US 11,790,695 B1
	Enhanced video annotation using image analysis
Abhinav Aggarwal, New Delhi (IN); Yash Pandya, Navi Mumbai (IN); Laxmi Shivaji Ahire, Malegaon (IN); Lokesh Amarnath Ravindranathan, Bangalore (IN); Manivel Sethu, Bangalore (IN); and Muhammad Raffay Hamid, Seattle, WA (US)
Assigned to Amazon Technologies, Inc., Seattle, WA (US)
Filed by Amazon Technologies, Inc., Seattle, WA (US)
Filed on May 17, 2021, as Appl. No. 17/322,753.
Int. Cl. G06K 9/00 (2022.01); H04N 21/44 (2011.01); G06F 16/78 (2019.01); G06F 16/75 (2019.01); G06F 16/783 (2019.01); G06V 40/16 (2022.01); G06V 20/40 (2022.01); G06F 18/23 (2023.01); G06F 18/21 (2023.01)

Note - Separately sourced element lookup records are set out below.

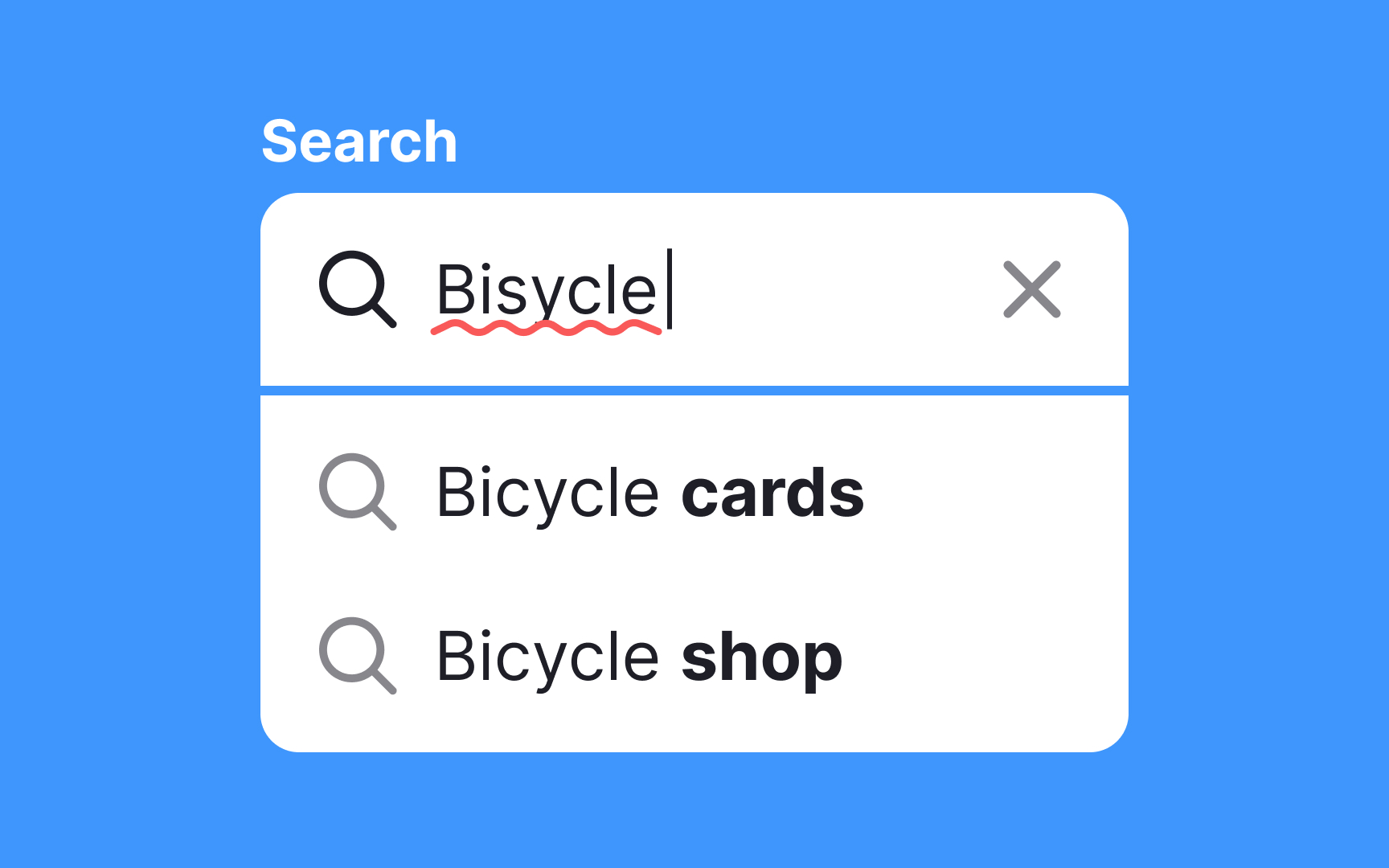
Task: Click the red wavy spelling underline
Action: 547,328
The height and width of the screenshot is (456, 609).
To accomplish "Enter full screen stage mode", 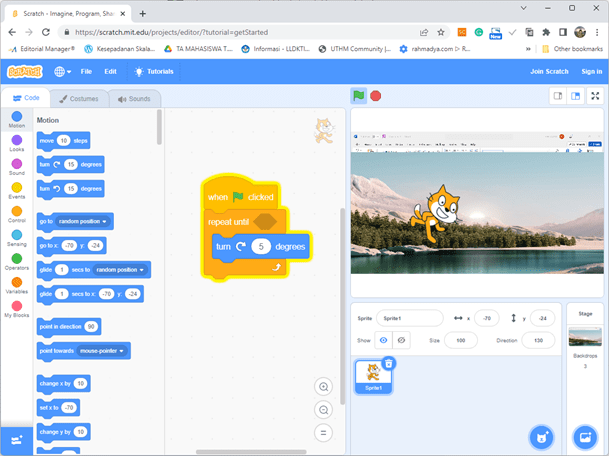I will point(595,96).
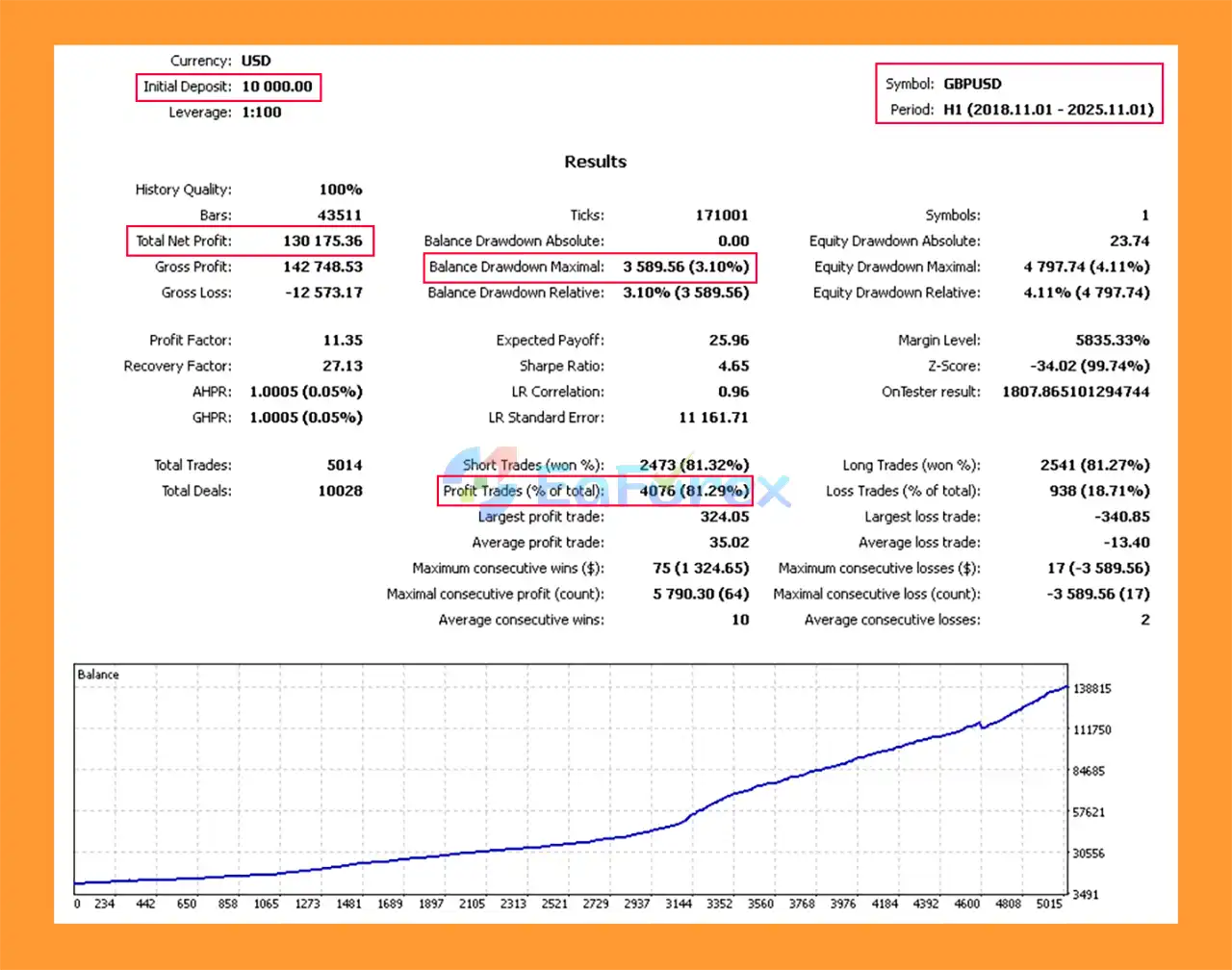Click the Margin Level value 5835.33%
This screenshot has width=1232, height=970.
click(1112, 340)
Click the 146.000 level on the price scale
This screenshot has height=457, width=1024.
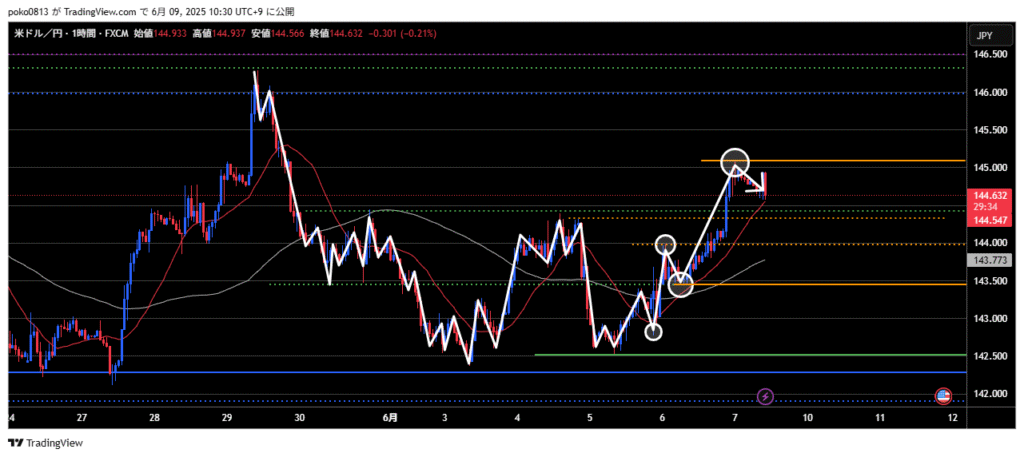989,93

CPC G06V 40/173 (2022.01) [G06F 18/2178 (2023.01); G06F 18/23 (2023.01); G06V 20/40 (2022.01); G06V 40/179 (2022.01)]

20 Claims

1. A method, comprising:

identifying, by at least one processor of a first device, video frames of a television show having multiple seasons, the video frames including representations of unidentified actors;

identifying, using a convolutional neural network, faces represented by the video frames;

generating, by the at least one processor, based on a first episode of the television show, a first cluster of first faces of the faces;

generating, by the at least one processor, based on a second episode of the television show, a second cluster of second faces of the faces;

generating, by the at least one processor, based on a third episode of the television show, a third cluster of third faces of the faces;

determining, by the at least one processor, that a first cosine similarity between the first faces and the second faces exceeds a similarity threshold;

determining, by the at least one processor, that a second cosine similarity between the first faces and the third faces fails to exceed the similarity threshold;

selecting, by the at least one processor, based on the second cosine similarity, a first face to represent the first faces and the third faces;

selecting, by the at least one processor, based on the first cosine similarity, a second face to represent the second faces;

determining, by the at least one processor, a first score associated with the first episode, the first score indicative of a first number of faces to label using actor names, the first number of faces included in the first episode;

determining, by the at least one processor, a second score associated with the second episode, the second score indicative of a second number of faces to label using actor names, the second number of faces included in the second episode, the first score less than the second score;

selecting, by the at least one processor, based on a comparison of the first score to the second score, the first episode for face labeling;

sending, by the at least one processor, the first episode and the first face to a human operator;

receiving, by the at least one processor, from the human operator, a first face label for the first face, the first face label indicative of an actor's name;

generating, by the at least one processor, based on a comparison of the first face to a third face included in a fourth episode of the television show, a second face label for the third face, the second face label indicative of the actor's name;

sending, by the at least one processor, the third face and the second face label to the human operator;

receiving, by the at least one processor, from the human operator, a verification of the second face label; and

sending, by the at least one processor, the first face label and the second face label to a second device for presentation with the video frames.

5. A method, comprising:

identifying, by at least one processor of a first device, first faces represented by first video frames of video frames, the video frames including representations of unidentified actors, the first faces comprising a first face;

identifying, by the at least one processor, second faces represented by second video frames of the video frames, the second faces comprising a second face;

determining, by the at least one processor, a first score associated with the first video frames, the first score indicative of a first number of faces to label using actor names, the first number of faces represented by the first video frames;

determining, by the at least one processor, a second score associated with the second video frames, the second score indicative of a second number of faces to label using actor names, the second number of faces represented by the second video frames, the first score less than the second score;

selecting, by the at least one processor, based on a comparison of the first score to the second score, the first video frames for face labeling;

receiving, by the at least one processor, from a human operator, a first face label for the first face, the first face label indicative of an actor's name;

generating, by the at least one processor, based on a comparison of the first face to the second face, a second face label for the second face, the second face label indicative of the actor's name; and

sending, by the at least one processor, the first face label and the second face label to a second device for presentation with the video frames.